そこでこれらの要素や環境、情報を踏まえ同研究グループでは、薄膜作製技術と超高真空プロセスを活用し、Li(Ni0.5Mn1.5)O4エピタキシャル薄膜[用語2]を用いた理想的な全固体電池を作製した(図1)。

 

図1. 本研究で作製した全固体電池の概略図(左)と写真(右)

 

より具体的には固体電解質と電極の界面におけるイオン伝導性を評価した結果、界面抵抗が7.6 Ωcm2という極めて低い値となることを見出した(図2)。

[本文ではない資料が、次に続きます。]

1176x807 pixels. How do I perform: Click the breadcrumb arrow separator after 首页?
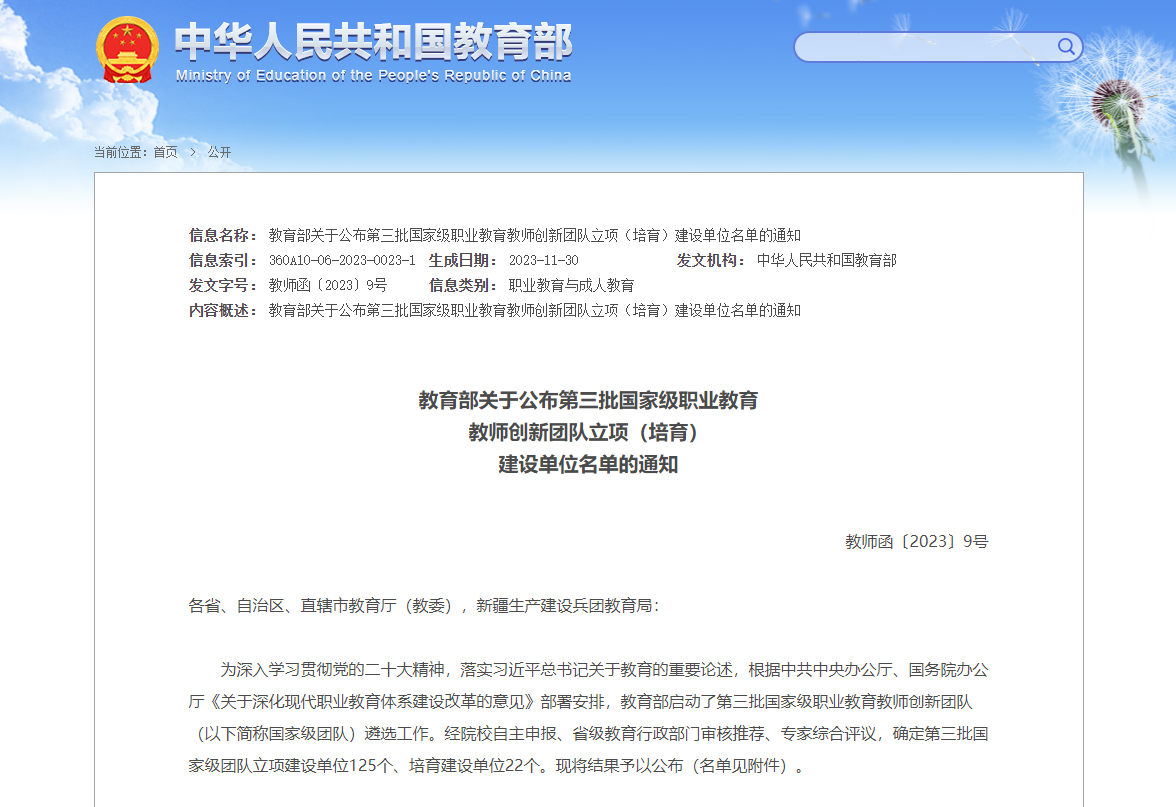coord(192,152)
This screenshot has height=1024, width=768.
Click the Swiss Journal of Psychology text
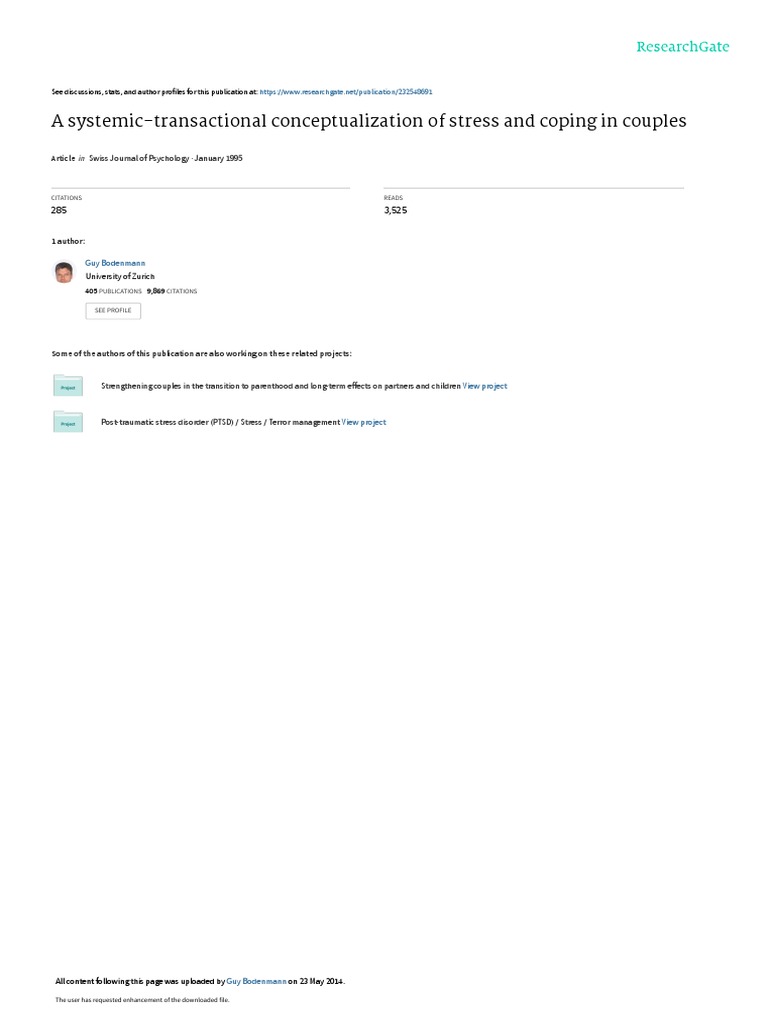(139, 158)
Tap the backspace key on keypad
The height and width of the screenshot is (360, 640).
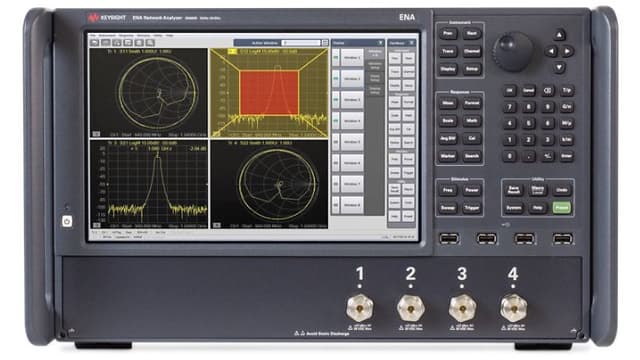(x=548, y=91)
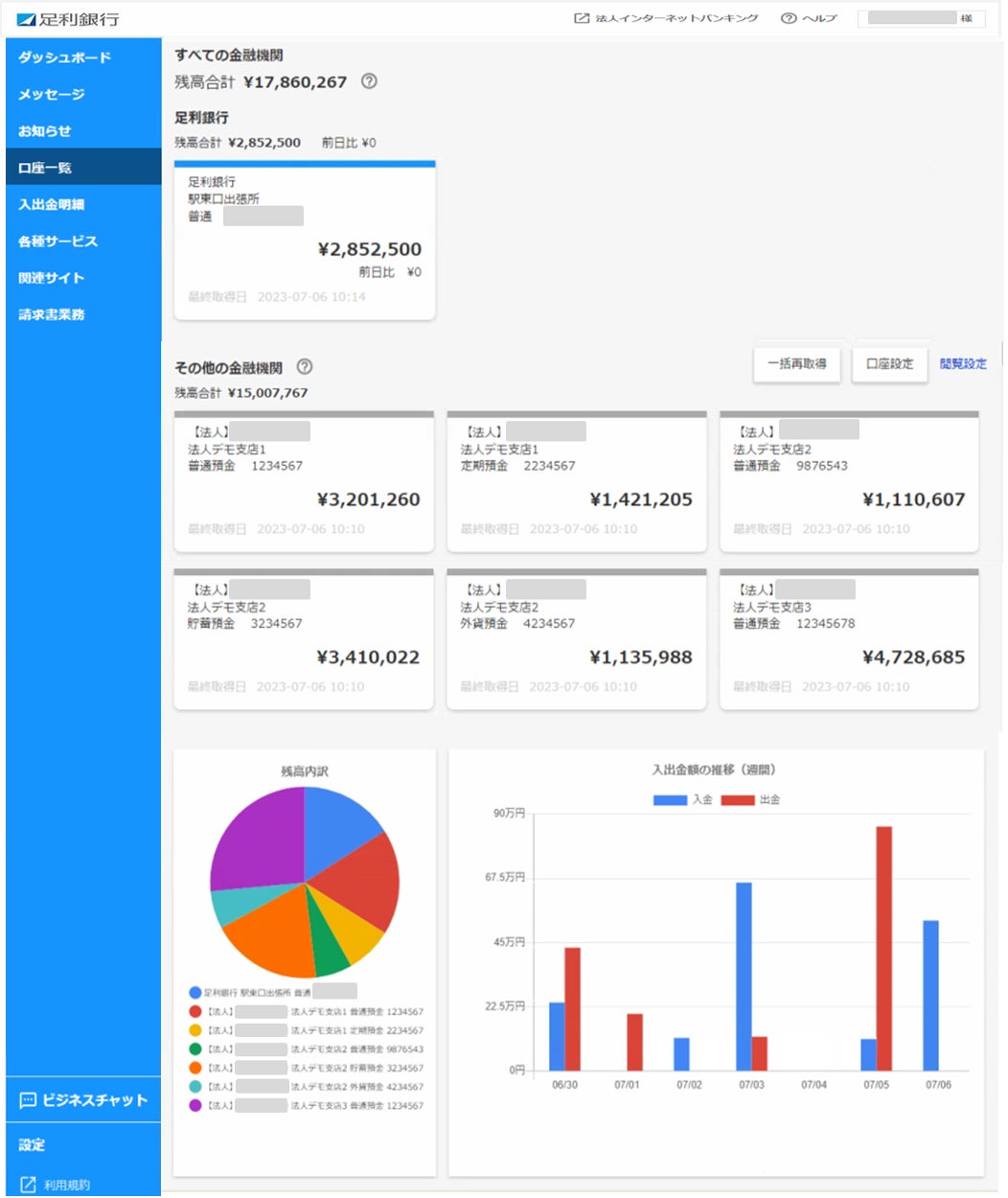The width and height of the screenshot is (1008, 1198).
Task: Open the 定期預金 2234567 account card
Action: (x=577, y=481)
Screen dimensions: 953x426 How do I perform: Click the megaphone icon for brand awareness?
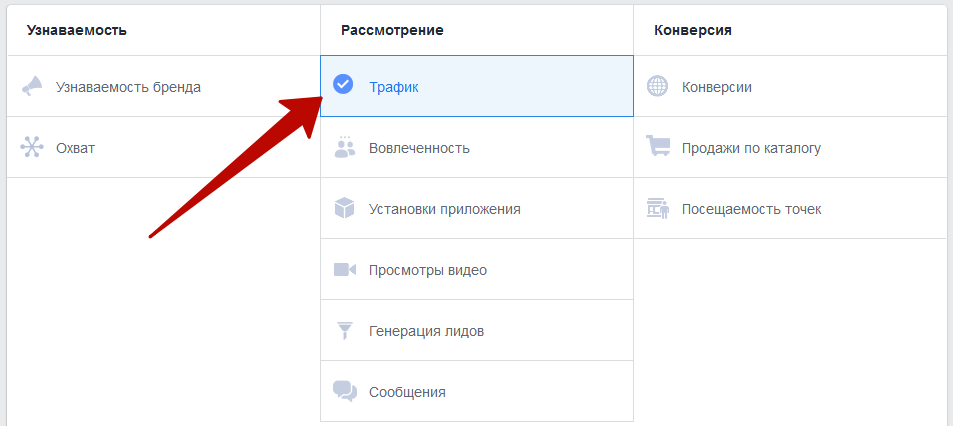coord(32,87)
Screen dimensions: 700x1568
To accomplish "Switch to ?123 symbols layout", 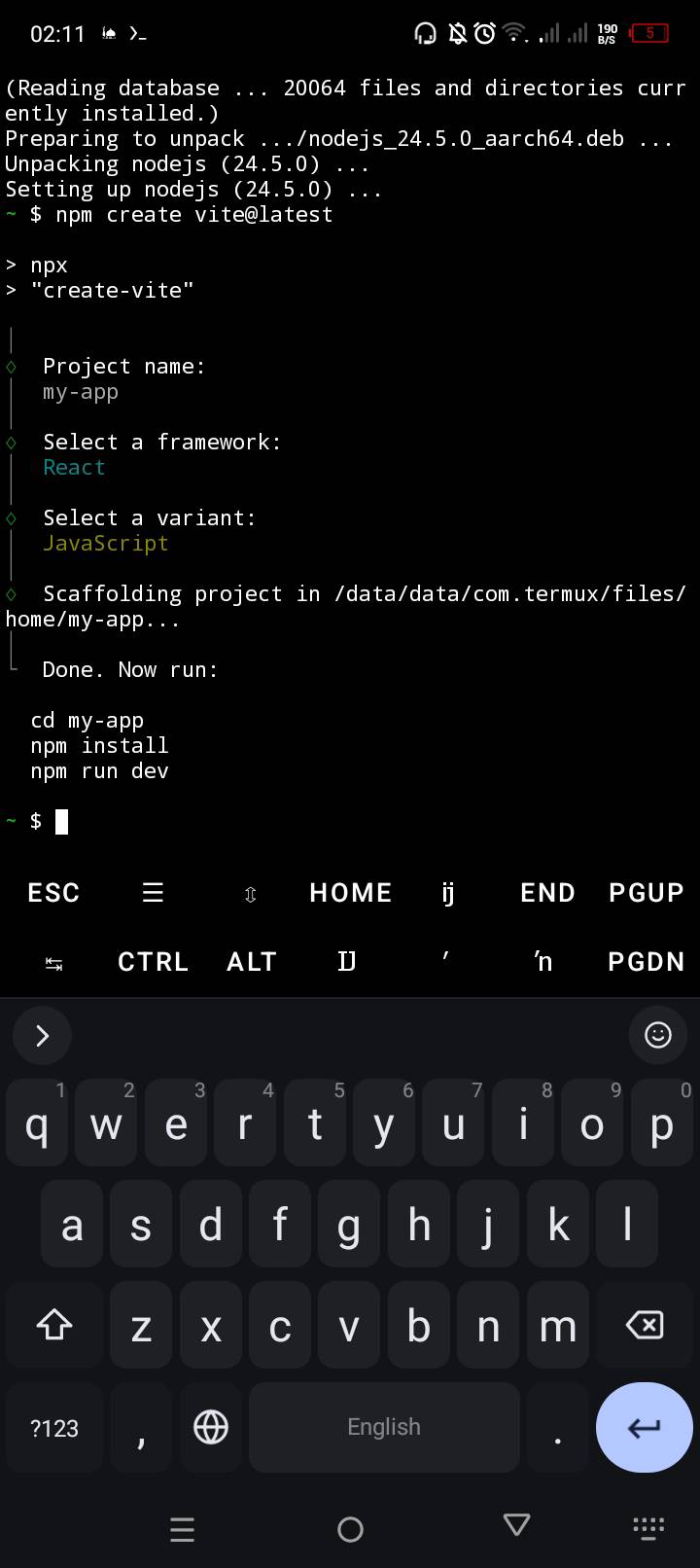I will [x=54, y=1428].

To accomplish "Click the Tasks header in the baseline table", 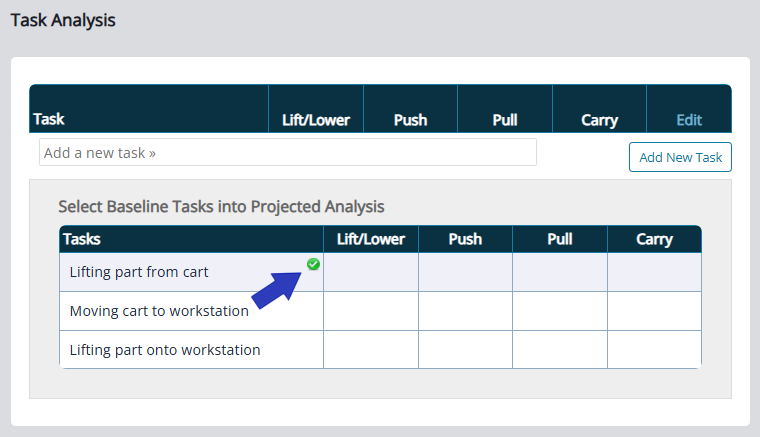I will (x=82, y=239).
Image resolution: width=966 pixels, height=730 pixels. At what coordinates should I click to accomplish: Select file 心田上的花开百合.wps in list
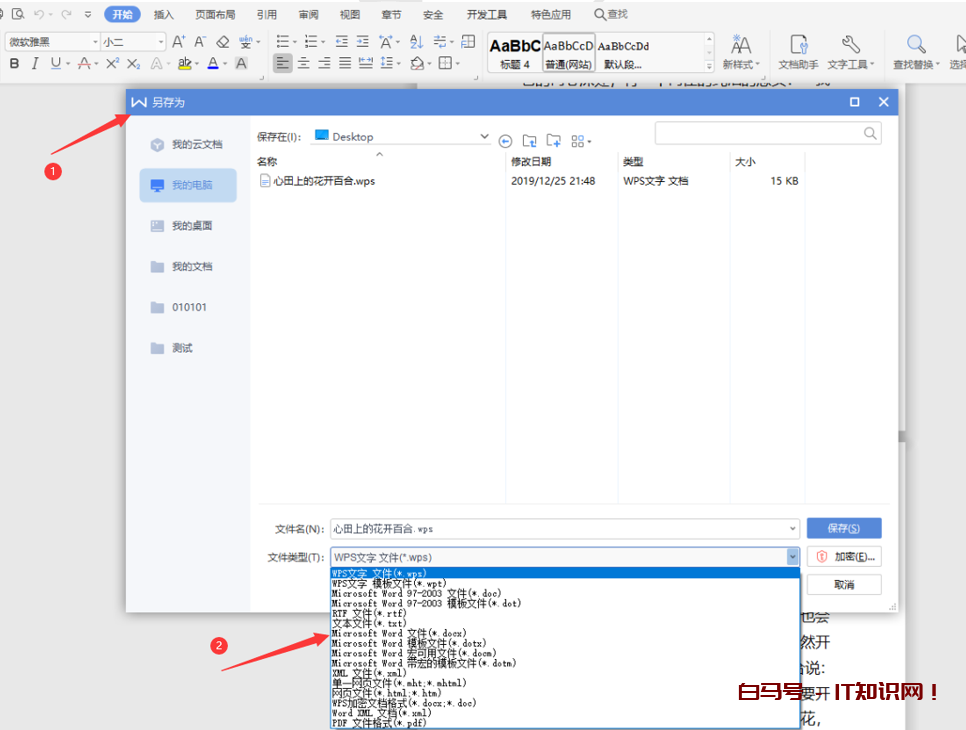324,181
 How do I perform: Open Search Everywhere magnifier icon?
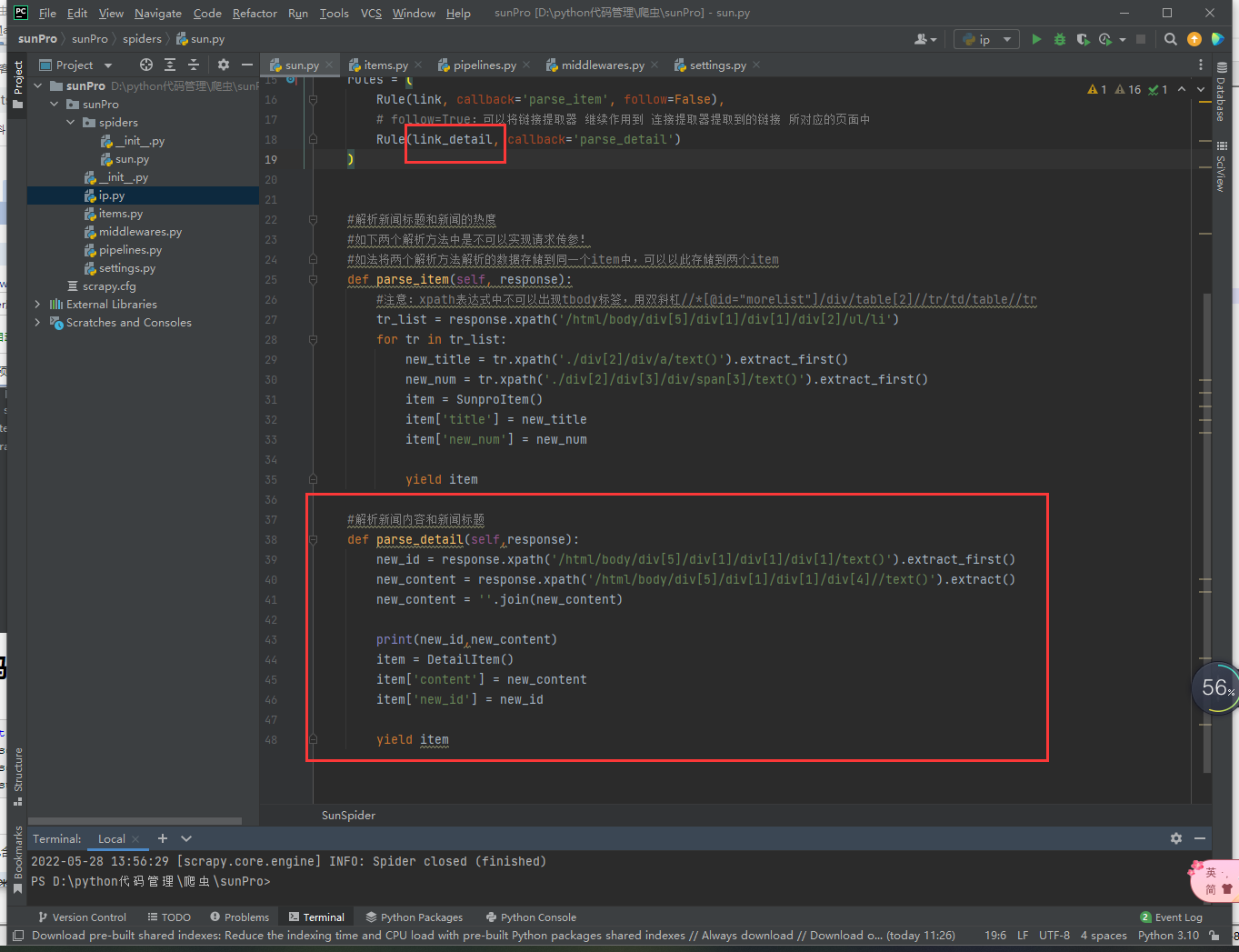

これは、従来の全固体電池での報告より2桁程度低く、液体電解質を用いた場合と比較しても1桁程度低い値で、この活性化エネルギーを見積もったところ超イオン伝導体[用語3]と同程度の低い値(0.3 eV程度)を示すことが判っている。

 

図2.本全固体電池の界面抵抗の測定結果(交流インピーダンス測定)。x軸が実部、y軸が虚部に対応する。赤の円弧の大きさから、界面抵抗の値を7.6 Ωcm2と見積もることができる。

 

このような低抵抗界面の安定性を探るため、大電流で充放電試験を行い、14 mA/cm2という大電流でも安定して高速充放電することに成功。実験では100回の超高速充放電では電池容量の変化は全く見られず、リチウムイオンの高速な移動に対して、固体電解質と電極の界面が安定であることが実証された。(図3)

 

また全固体電池の構造解析を行った結果、固体電解質と電極の界面を形成した直後に、固体電解質から電極へ、リチウムイオンが自発的に移動することも明らかになっている。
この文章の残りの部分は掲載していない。